■ EXERCISE BRIEF ■
Please revise the passage of the depth-of-focus text starting with "The effect of" and going on through "depth of focus).", replacing "sharpness" with "clarity".

Application 2: Extending Depth of Focus

4.4.1.

Experimental design

The shallow depth of focus of AO-OCT (50  μm) has limited our ability to simultaneously image retinal layers at different depths with high lateral resolution; we can collect separate volume images of the same retinal region that are focused on different retinal layers, but we could not previously register them to one another. For example, it was previously extremely difficult to register a volume focused on the photoreceptors to one focused on the ganglion cells. Optical solutions such as axicon lens or addition of high-order spherical aberrations have been proposed to extend the depth of focus,4143 but these necessarily come at the expense of decreased signal strength and resolution. However, we can use the global coordinate system of the global A-line registration algorithm to align volumes focused at different depths by selecting a set of reference volumes that span the range of depths (a.k.a, focus stacking).

To demonstrate and evaluate this ability to enhance depth of focus, we acquired AO-OCT volumes at 3° temporal to the fovea in the right eye of a 26-year-old subject, who is different from the subject in Sec. 3, was free of ocular disease and had a typical fixational ability. Focus depth was varied relative to the photoreceptors from 23 to 208  μm (posterior to anterior) in 23-μm steps and 10 or more AO-OCT volume videos were acquired for each depth. We selected 25 reference volumes spanning the depth range, combined all registration results using the global A-line registration algorithm described in Sec. 4.1, and averaged 1394 registered volumes to obtain a single volume with preserved focus across that entire range. We repeated the experiment on a second subject and obtained similar results (not shown). This subject was 31 years old, free of ocular disease, and had a typical fixational ability.

4.4.2.

Results

The effect of shifting the narrow focus peak in depth is clearly shown in Fig. 11(a); different retinal layers have increased visibility and sharpness in different vertical strips representing different focus depths. The benefit of using our global A-line registration algorithm to combine registered volumes focused on different retinal layers is clearly shown in Fig. 11(b); all retinal layers are in sharp focus across the composite volume. The effective depth of focus of the combined volume is estimated as 280  μm (=23-μm focal shift × 10 steps + 50  μm depth of focus), which is 5.6× larger than that of each single volume (50-μm depth of focus).

■ RECORD EXTRACTS ■

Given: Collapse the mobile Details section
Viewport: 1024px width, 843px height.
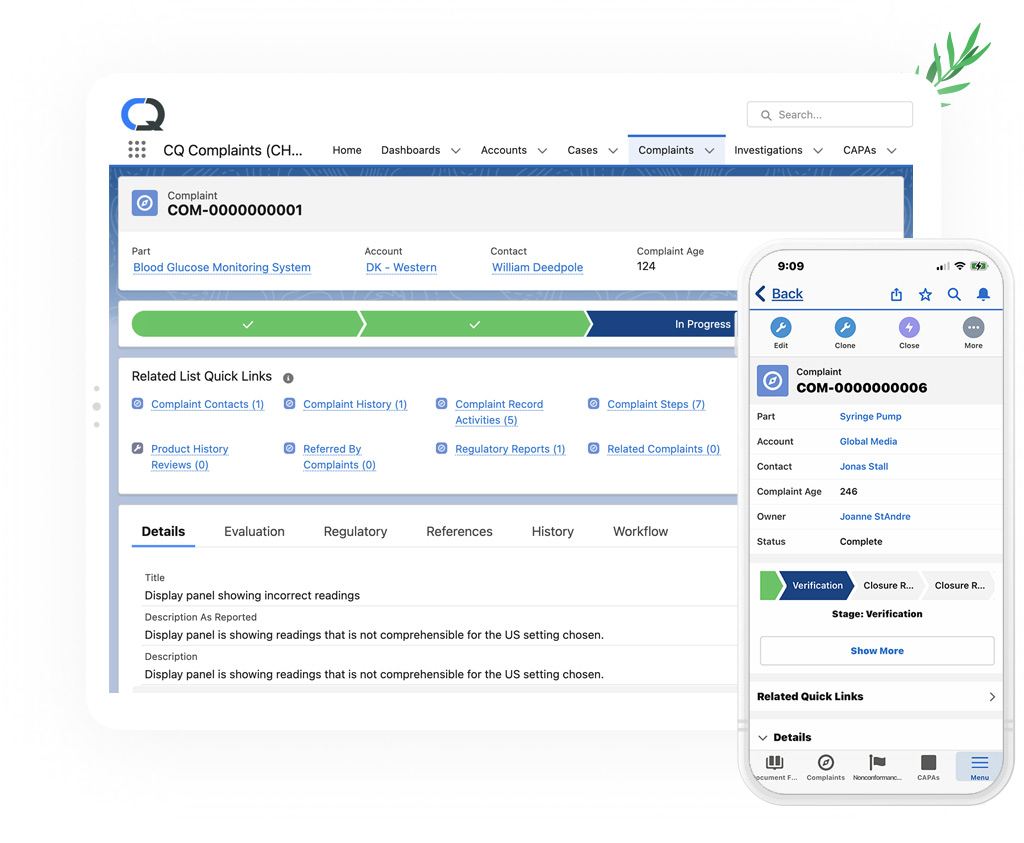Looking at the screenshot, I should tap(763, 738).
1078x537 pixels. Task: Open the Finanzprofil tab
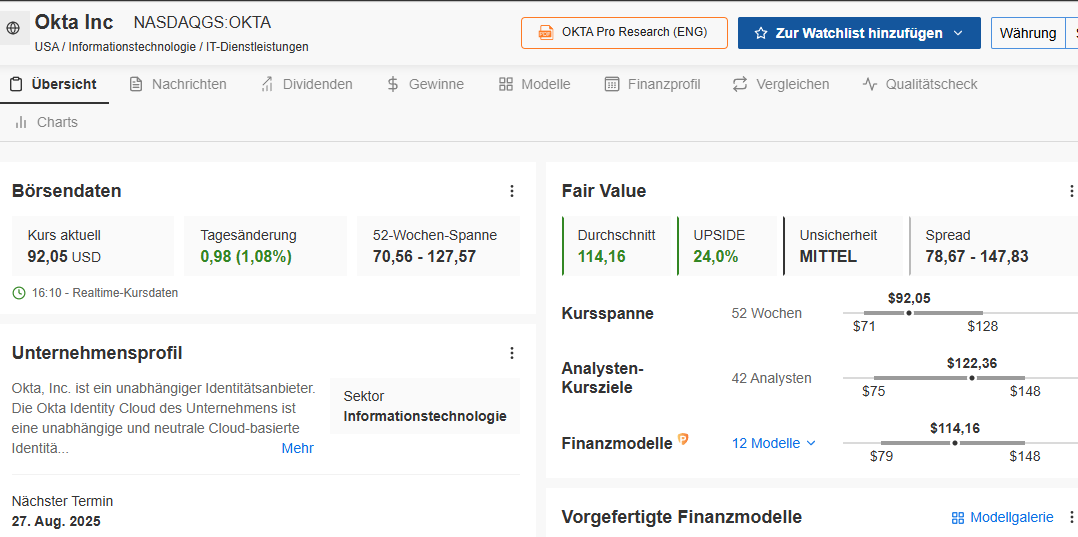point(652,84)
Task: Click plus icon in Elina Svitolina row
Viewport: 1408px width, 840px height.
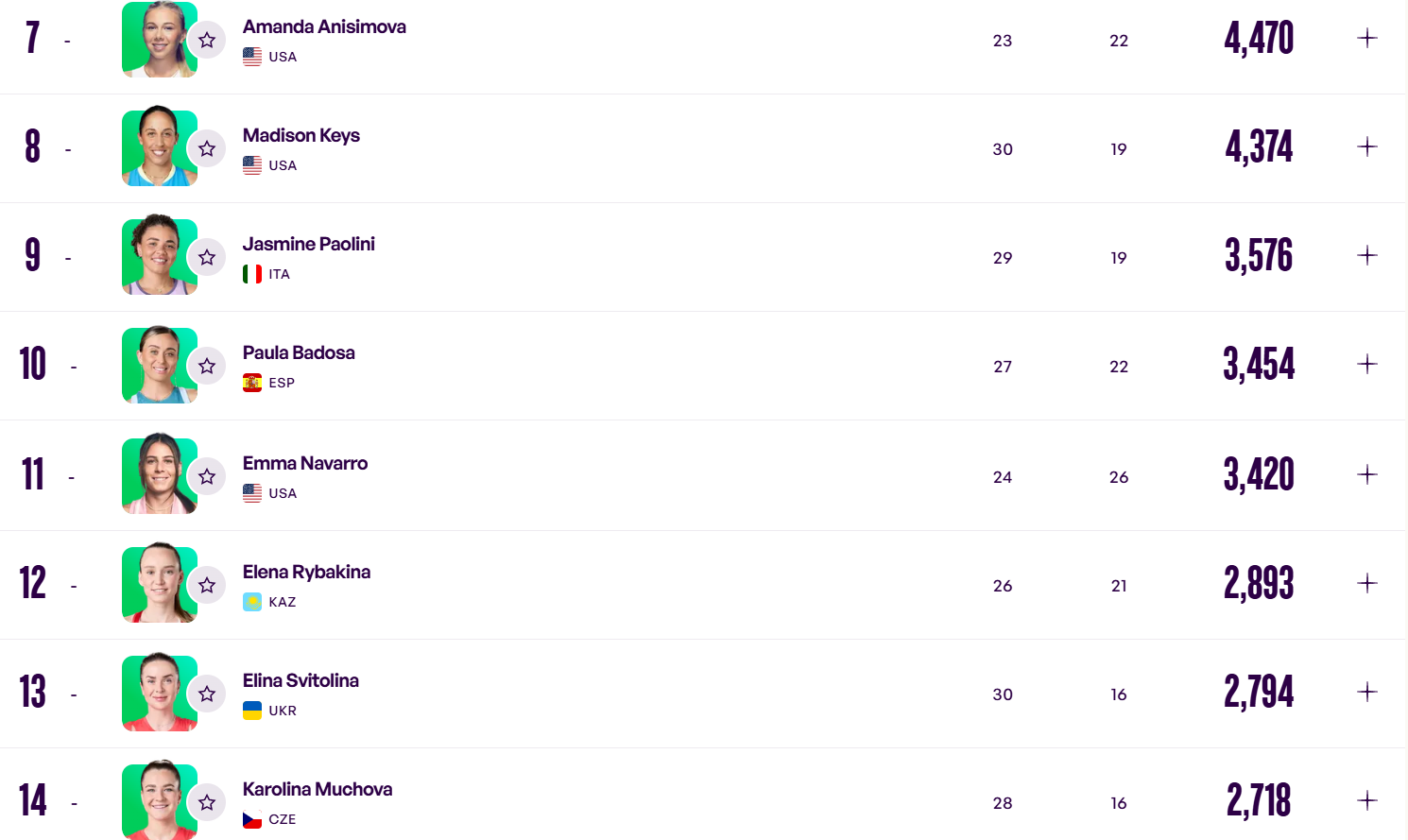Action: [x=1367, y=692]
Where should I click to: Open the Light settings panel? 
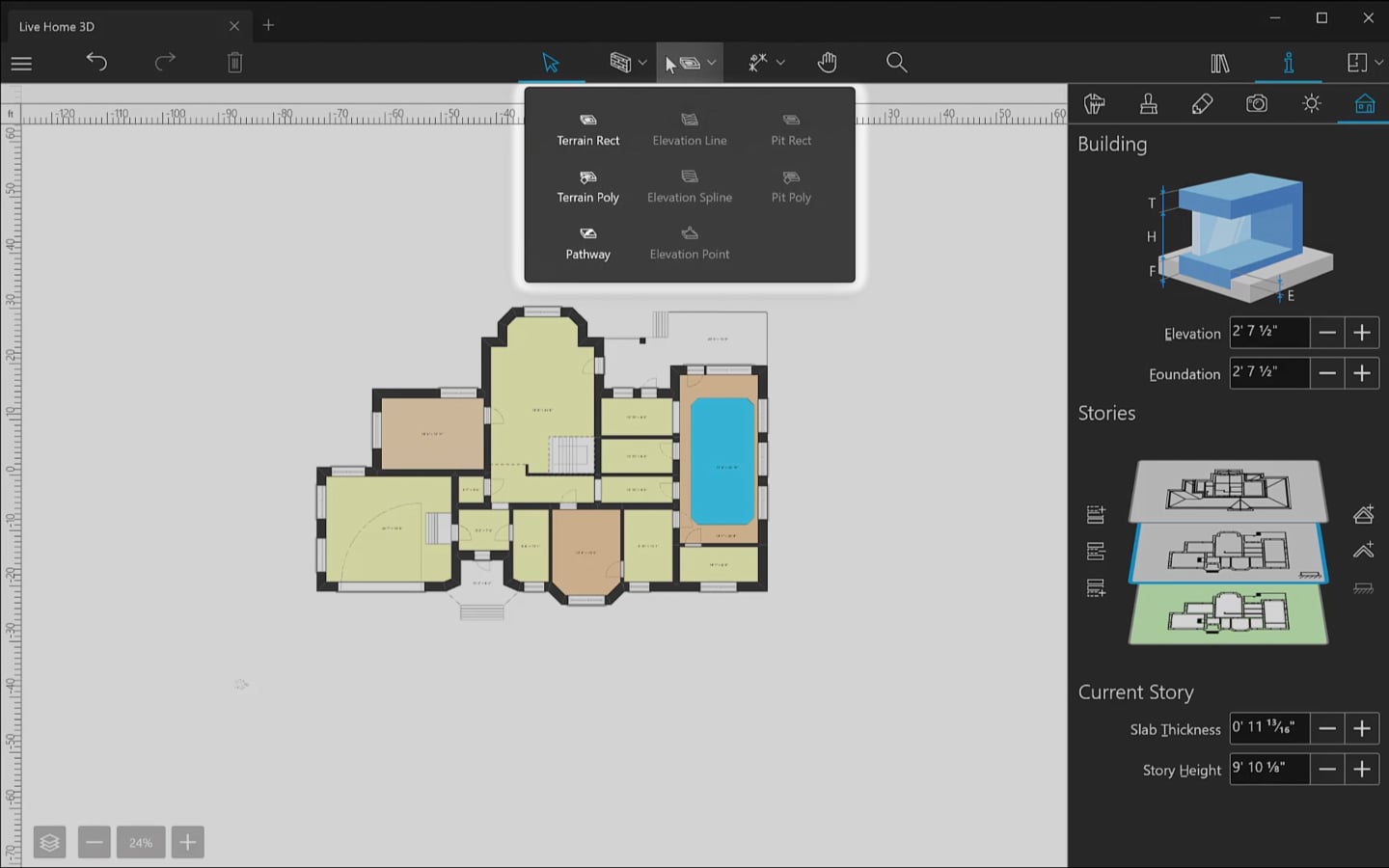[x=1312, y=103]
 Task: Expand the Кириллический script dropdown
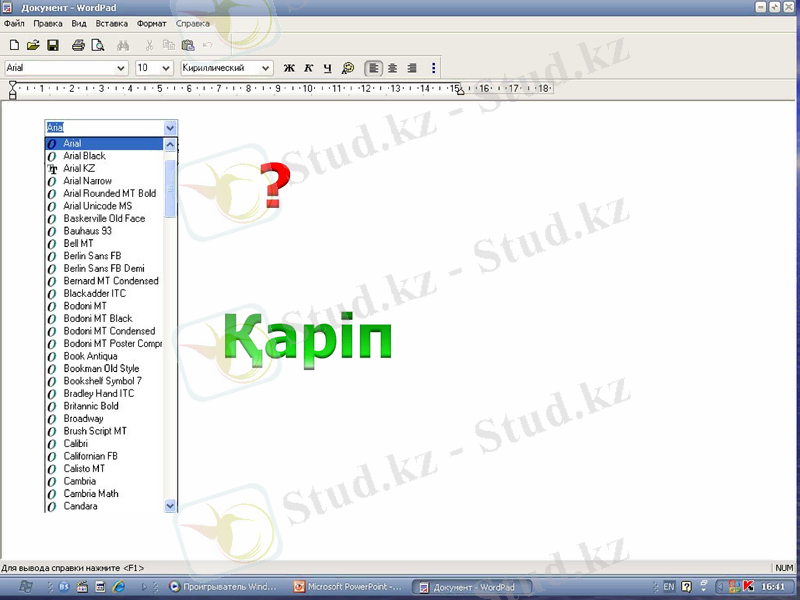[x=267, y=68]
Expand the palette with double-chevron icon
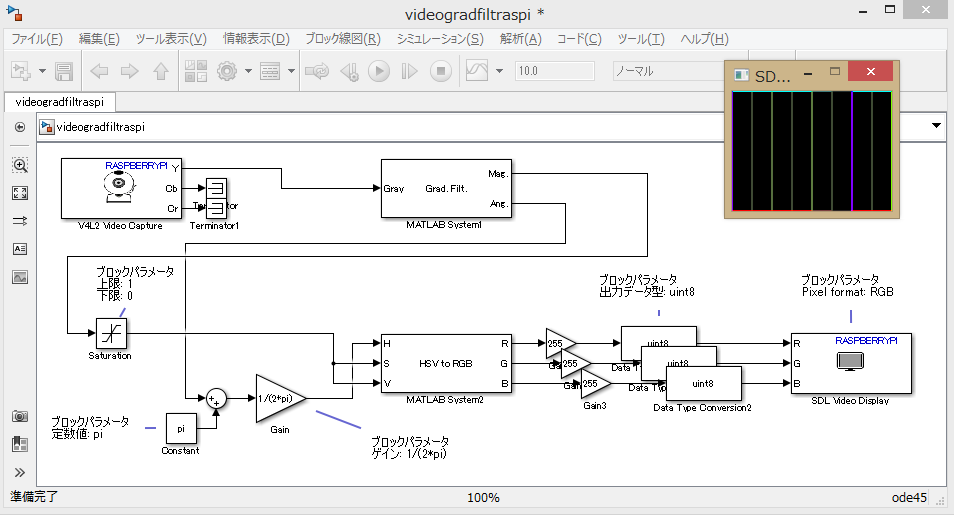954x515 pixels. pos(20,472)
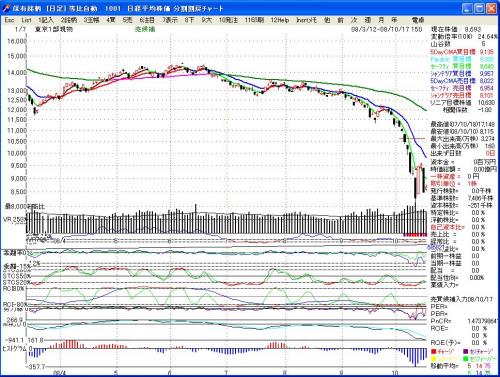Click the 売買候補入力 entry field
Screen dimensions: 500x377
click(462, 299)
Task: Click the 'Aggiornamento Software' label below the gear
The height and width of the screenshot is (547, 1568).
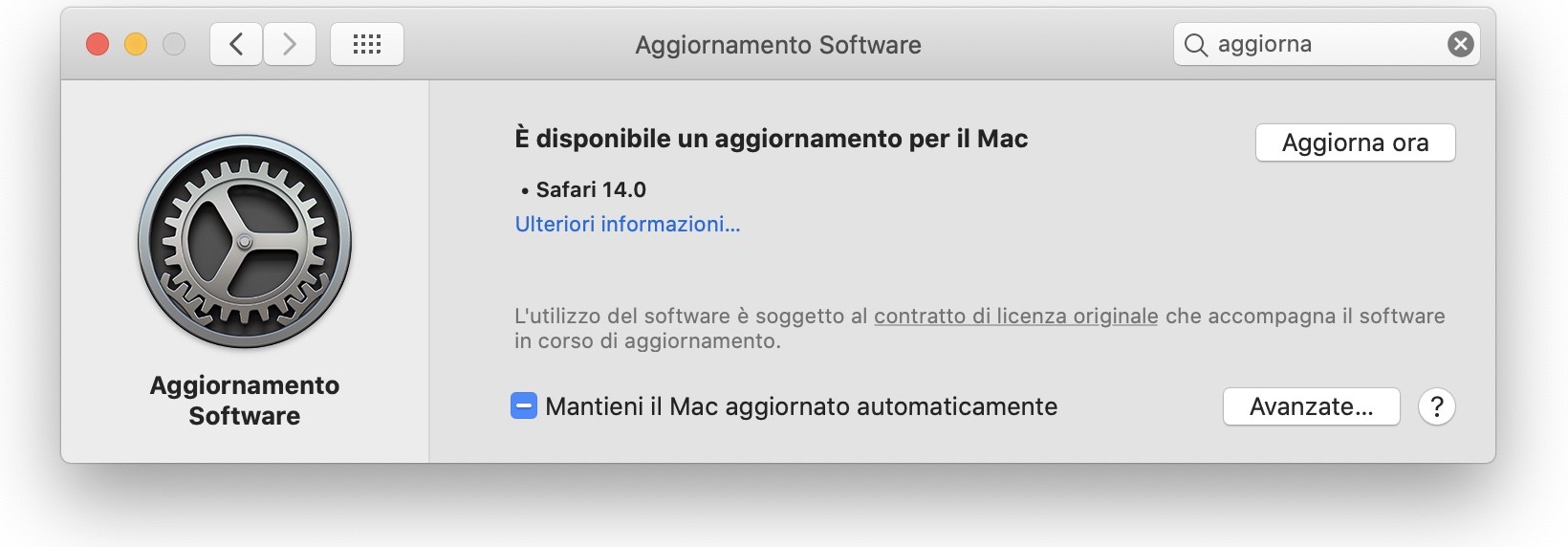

■ RESULT BELOW ■
The effect of shifting the narrow focus peak in depth is clearly shown in Fig. 11(a); different retinal layers have increased visibility and clarity in different vertical strips representing different focus depths. The benefit of using our global A-line registration algorithm to combine registered volumes focused on different retinal layers is clearly shown in Fig. 11(b); all retinal layers are in sharp focus across the composite volume. The effective depth of focus of the combined volume is estimated as 280  μm (=23-μm focal shift × 10 steps + 50  μm depth of focus), which is 5.6× larger than that of each single volume (50-μm depth of focus).